I have diabetes, and have had it for 49 years. The best thing non-diabetics can do when something like this happens, is to express their sympathy, bring flowers and cards to the hospital AND SHUT THE HELL UP ABOUT WHAT THEY THINK MAY BE THAT INDIVIDUAL'S RESPONSIBILITY FOR THEIR CONDITION. Do you think you know something about it, you who have never taken a blood glucose reading, or injected half a CC of insulin? Do you have to assess what is in your meal, and how much insulin you should take or how much of it you should eat? Do you check your feet regularly for any sign of a problem? Do you worry that when a large floater appears in your eye, you may be about to lose your eyesight? Have you ever taken your socks off at night and found your toe turning black, even though it was OK the morning before? Those things have happened to me, and people did tell me it was my own fault for not looking after myself. And I wondered how they were making out with their non-existent diabetes.

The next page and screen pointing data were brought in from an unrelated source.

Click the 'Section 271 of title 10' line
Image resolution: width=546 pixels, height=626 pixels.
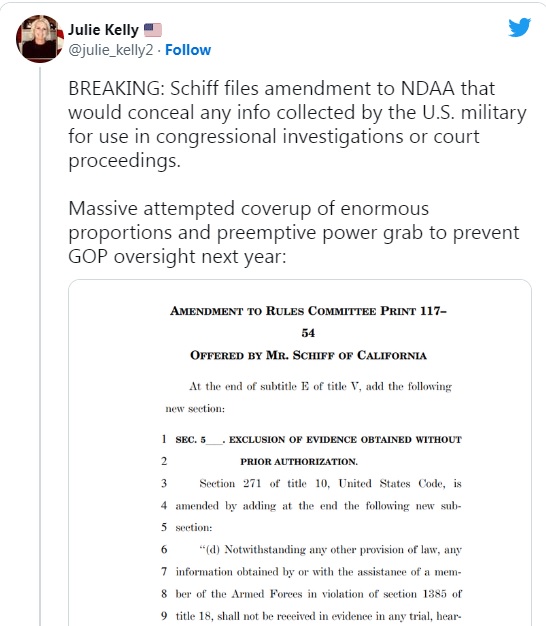[x=330, y=483]
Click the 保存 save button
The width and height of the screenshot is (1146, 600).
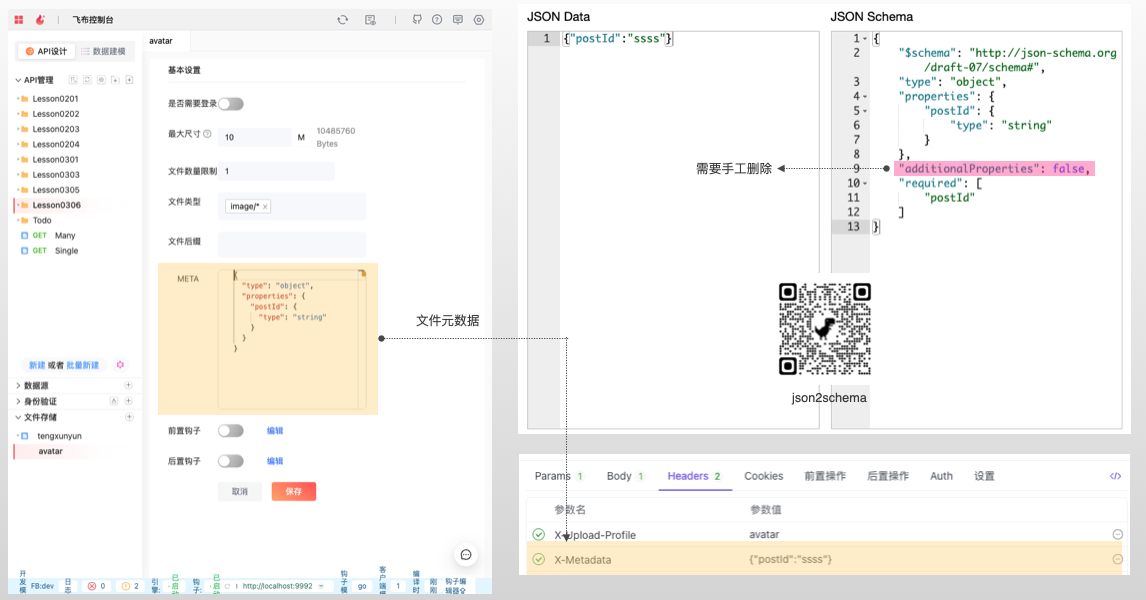pyautogui.click(x=294, y=491)
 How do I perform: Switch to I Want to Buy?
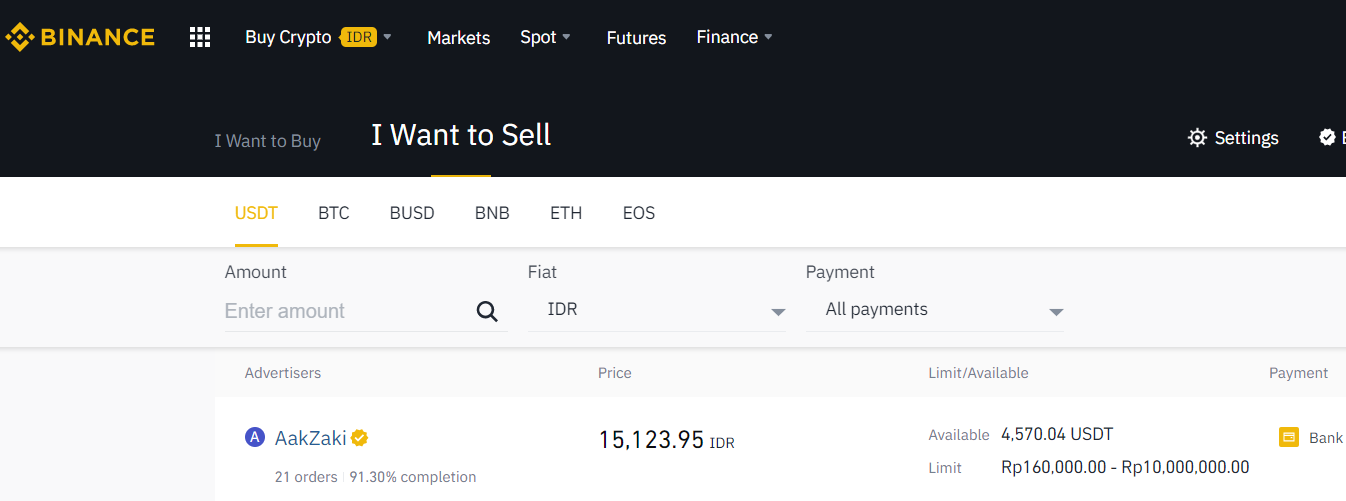pyautogui.click(x=267, y=141)
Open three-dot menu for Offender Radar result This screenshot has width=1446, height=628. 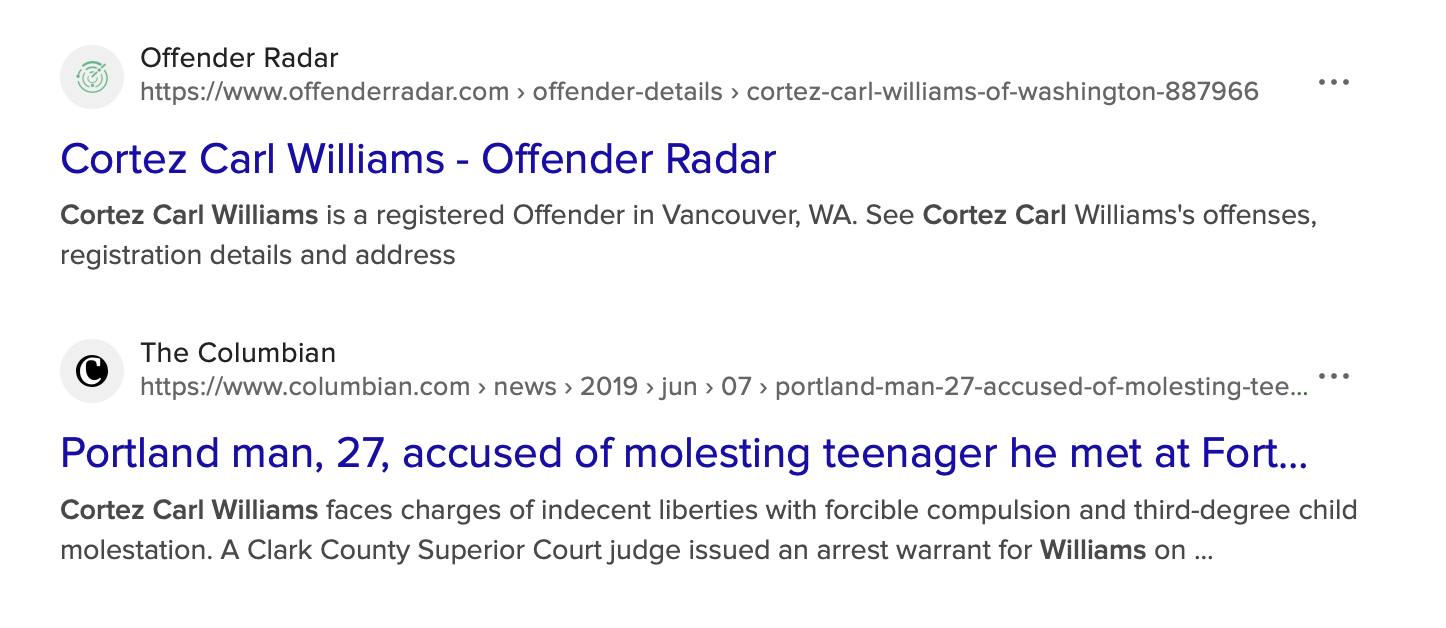click(1334, 82)
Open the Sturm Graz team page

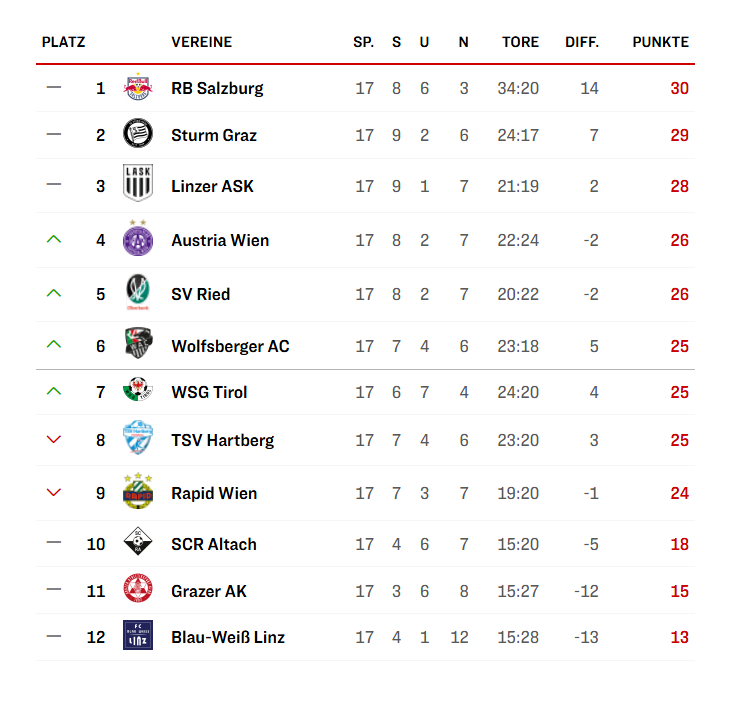[214, 135]
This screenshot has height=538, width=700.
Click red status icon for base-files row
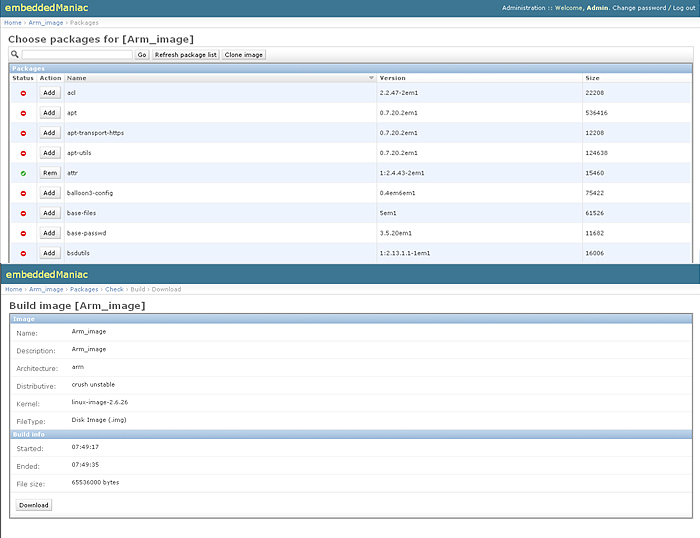tap(23, 213)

These things can be prevented? Bull! By and large, they sneak up on you a little at a time, and the best diabetes care in the world cannot prevent them. They are a condition, a result, of being diabetic. Your uncle George lived until 90 with diabetes and never had a complication in his life? He got lucky. I know people with no legs who have never taken a drink or eaten a sweet since they got the disease, and have painstakingly followed the rules. I suffer from diabetic retinopathy, heart disease, kidney disease, liver disease, neuropathy, nephropathy, arthritis, and oddly enough, depression. Still after 49 years I am holding my own. I have two legs, two eyes, and the liver and kidney problems are incipient (They may not get to be full-blown, but if I live long enough....) The other stuff is in a kind of remission, but I lose the feeling in my hands two to five times a day, the feeling in my feet is almost gone. I test my blood glucose two to five times a day, and I still get surprises in the form of unexplainable highs.
The only way to prevent all this is not to get diabetes, and if you can figure out how to do that, you can have the Nobel Prize. Before you presume to tell a diabetic that his problems could have been prevented with a little more care, ask a few diabetics what it's like to live with this godawful disease.